**What you will do:**
1. Answer these questions about the thread on converting an int to a string in C:
(a) With itoa(), for which radix is a negative value preceded by a minus sign?
(b) What output line does the sprintf() example show?
(c) In which standard was snprintf() finally standardized?
2. Rewrite the int-to-string thread from "If radix is" up to and including "in 32-bits platforms.", changing "radix" to "base" everywhere in that span.
3. Continue the thread on converting an int to a string in C, starting after its last sentence.

**Article:**
▼▼▼

I need to figure out how to append an int to a string, so basically i need to convert the int to a string 1st, but I cant figure out how. :rolleyes: any help would be greatly appreciated. thank you, courtney

Greetings,

This process is not hard since the default libraries included a function to do this. It's called itoa().

» char *itoa(int value, char *buffer, int radix);
Converts an integer value to a null-terminated string using the specified radix and stores the result in the given buffer.
If radix is 10 and value is negative the string is preceded by the minus sign (-). With any other radix, value is always considered unsigned.
buffer should be large enough to contain any possible value: (sizeof(int)*8+1) for radix=2, i.e. 17 bytes in 16-bits platforms and 33 in 32-bits platforms.
Further information can be found here.

Here is an example of how to use this function:

#include <stdlib.h>	// for itoa() call
#include <stdio.h>	// for printf() call

int main() {
	int num = 123;
	char buf[5];

	// convert 123 to string [buf]
	itoa(num, buf, 10);

	// print our string
	printf("%s\n", buf);

	return 0;
}

I hope this helps,
- Stack Overflow

This process is not hard since the default libraries included a function to do this. It's called itoa().

And itoa is nonstandard. A standard function is sprintf.

#include <stdio.h>
   
   int main(void)
   {
      const char base[] = "filename";
      char filename [ FILENAME_MAX ];
      int number = 42;
      sprintf(filename, "%s%d", base, number);
      printf("filename = \"%s\"\n", filename);
      return 0;
   }
   
   /* my output
  filename = "filename42"
  */
sprintf(filename, "%s%d", base, number);

Ah, yes. Though remember sprintf() does not calculate for buffer overflow. sprintf() doesn't flush any file buffer, in fact it doesn't have any buffer associated with it. sprintf() operates on a character buffer (not quite the same thing). If you overflow that buffer you can crash the system.

A safer version of sprintf() is snprintf() which unfortunately isn't very standard yet. It appears in various forms from many compiler vendors and was finally standardized in C99 and will hopefully make it as part of standard C++ in the next standard of C++. Until then you just have to dig up the unstandard version of it if you have one.

▲▲▲

(Records from a pointing dataset)
▼▼▼

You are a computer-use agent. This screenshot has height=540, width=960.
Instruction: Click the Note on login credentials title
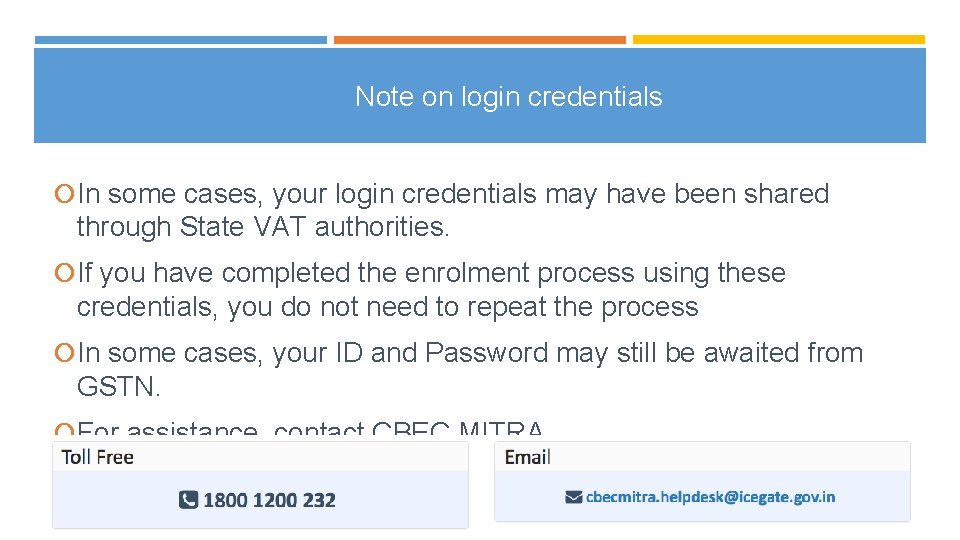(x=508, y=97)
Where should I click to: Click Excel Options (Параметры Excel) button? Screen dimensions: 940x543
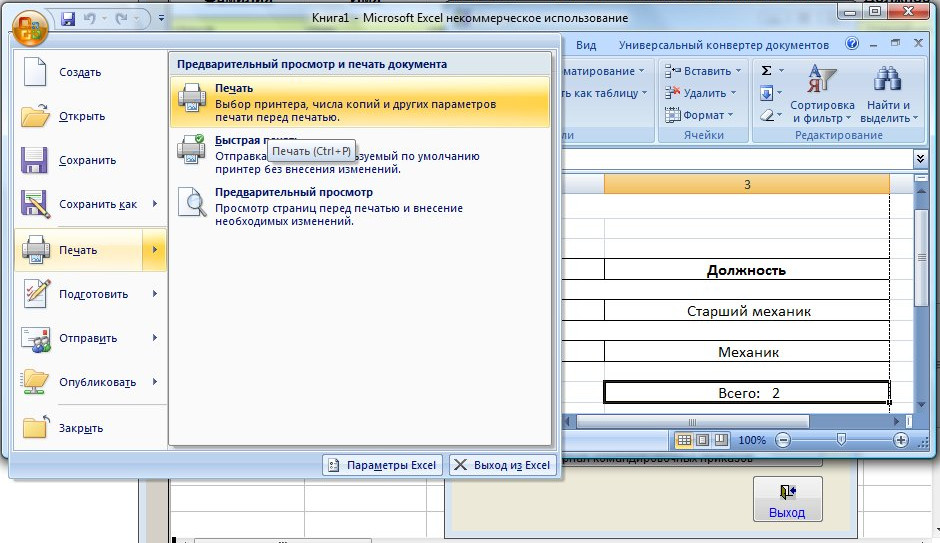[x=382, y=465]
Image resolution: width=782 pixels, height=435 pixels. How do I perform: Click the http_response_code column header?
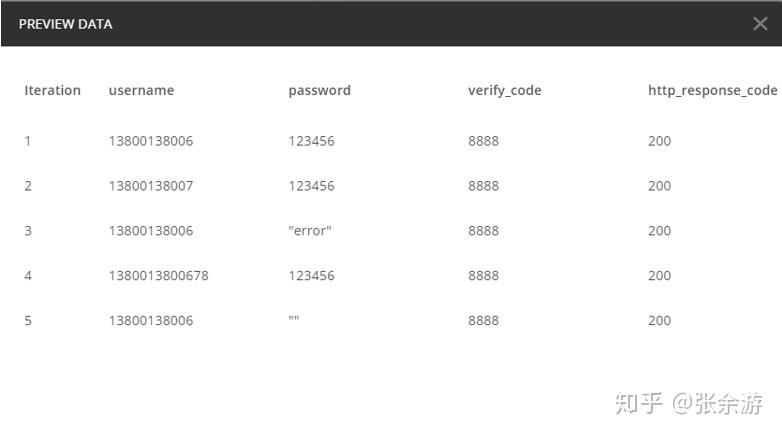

▲▲▲

**Exercise responses:**
1.
(a) Radix 10.
(b) filename = "filename42"
(c) C99.

2.
If base is 10 and value is negative the string is preceded by the minus sign (-). With any other base, value is always considered unsigned.
buffer should be large enough to contain any possible value: (sizeof(int)*8+1) for base=2, i.e. 17 bytes in 16-bits platforms and 33 in 32-bits platforms.

3.
If you have no unstandard version of snprintf() you're sort of out of luck. You can of course always write your own version of sprintf() but it can be quite tricky unless you have your compiler's version of sprintf().

Here is an open-source version of snprintf() and others if interested:
snprintf.c - a portable implementation snprintf (etc...)

Writing your own version of itoa() on the contrary is quite simple. Just for reference, here is an example of how itoa() works:

#include <stdio.h>
//#include <string.h>

// Function declarations
// typedef __w64 unsigned int size_t
size_t strlen(const char *);
char *strrev(char *);
char *itoa(int, char *, int);

int main() {
	int num = 123;
	char buf[5];

	itoa(num, buf, 10);

	printf("%s\n", buf);

	return 0;
}

size_t strlen(const char *string) {
	const char *s;

	s = string;
	while (*s)
		s++;
	return s - string;
}

char *strrev(char *str) {
	char *p1, *p2;

	if (!str || !*str)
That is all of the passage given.